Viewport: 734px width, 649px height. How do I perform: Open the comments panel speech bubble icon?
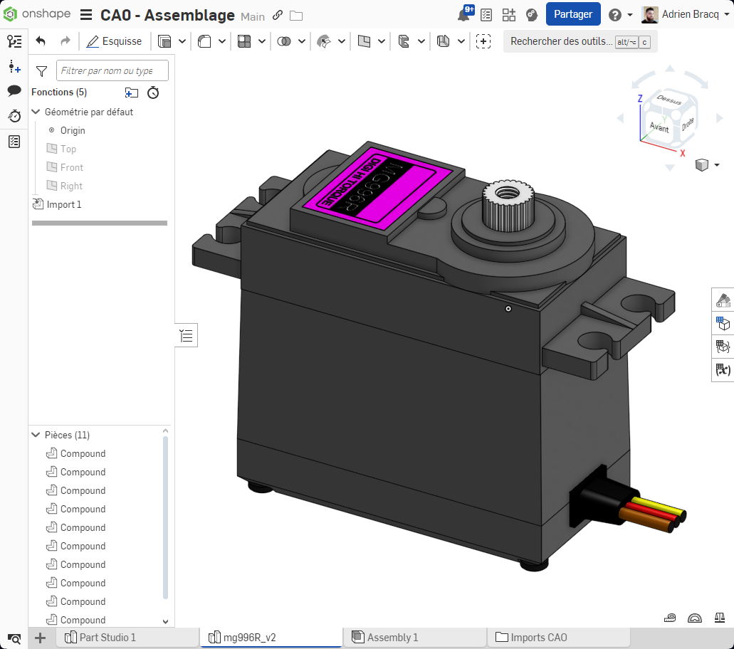pos(14,90)
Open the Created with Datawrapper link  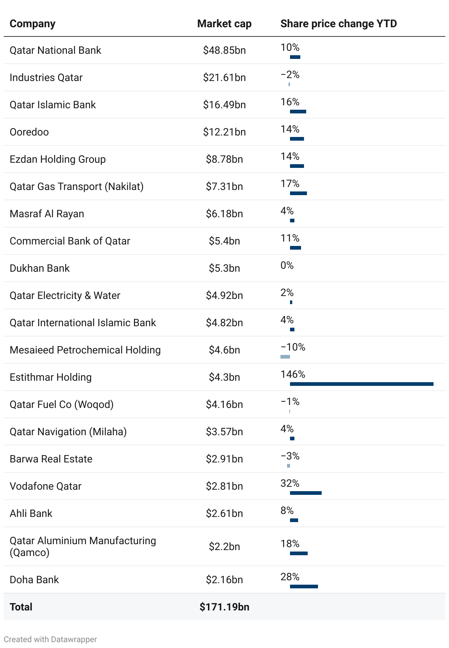[x=50, y=639]
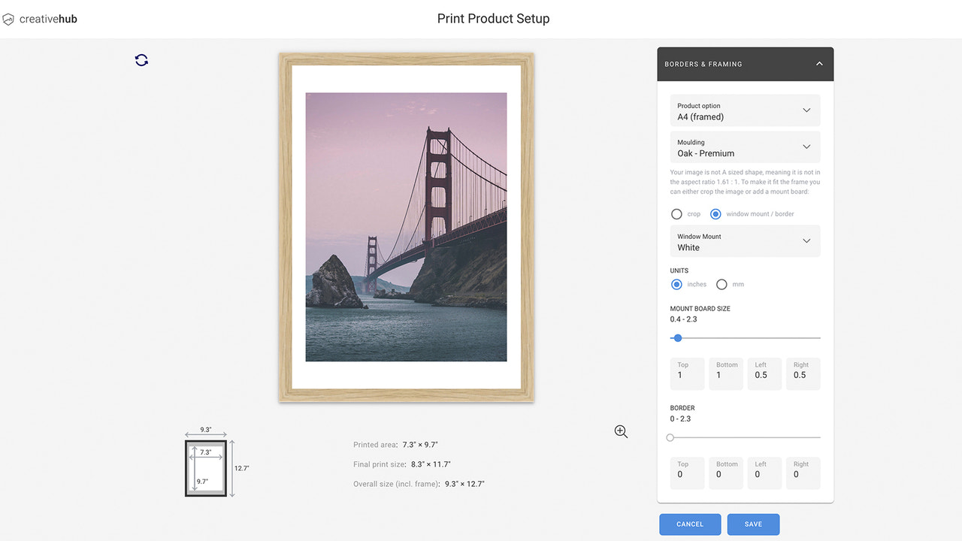Click the Right border value field

803,473
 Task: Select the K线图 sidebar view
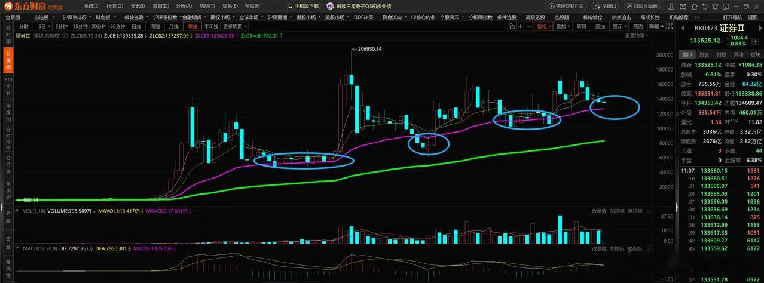pos(8,61)
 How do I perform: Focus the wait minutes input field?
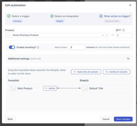[x=77, y=47]
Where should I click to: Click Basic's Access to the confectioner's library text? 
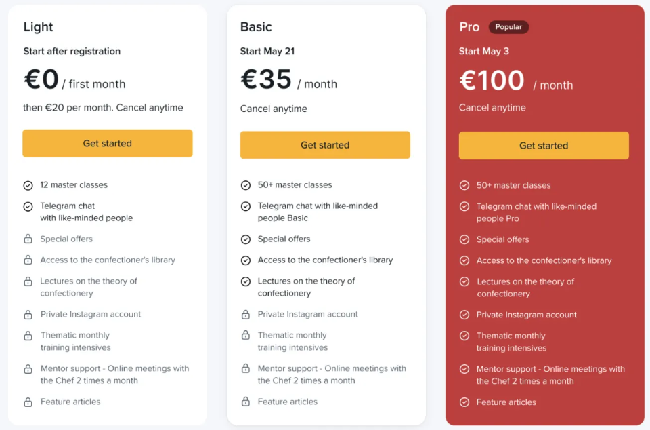(325, 260)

________

## PROBLEM
Copy out, exactly and without pictures, each line from the one containing "Task: Select the K线图 sidebar view" through the final line of the entries, both ends included.

## RESPONSE BELOW
 Task: Select the K线图 sidebar view
pos(8,61)
 How do I perform: Focus the wait minutes input field?
[x=77, y=47]
Where should I click to: Click Basic's Access to the confectioner's library text? 
(325, 260)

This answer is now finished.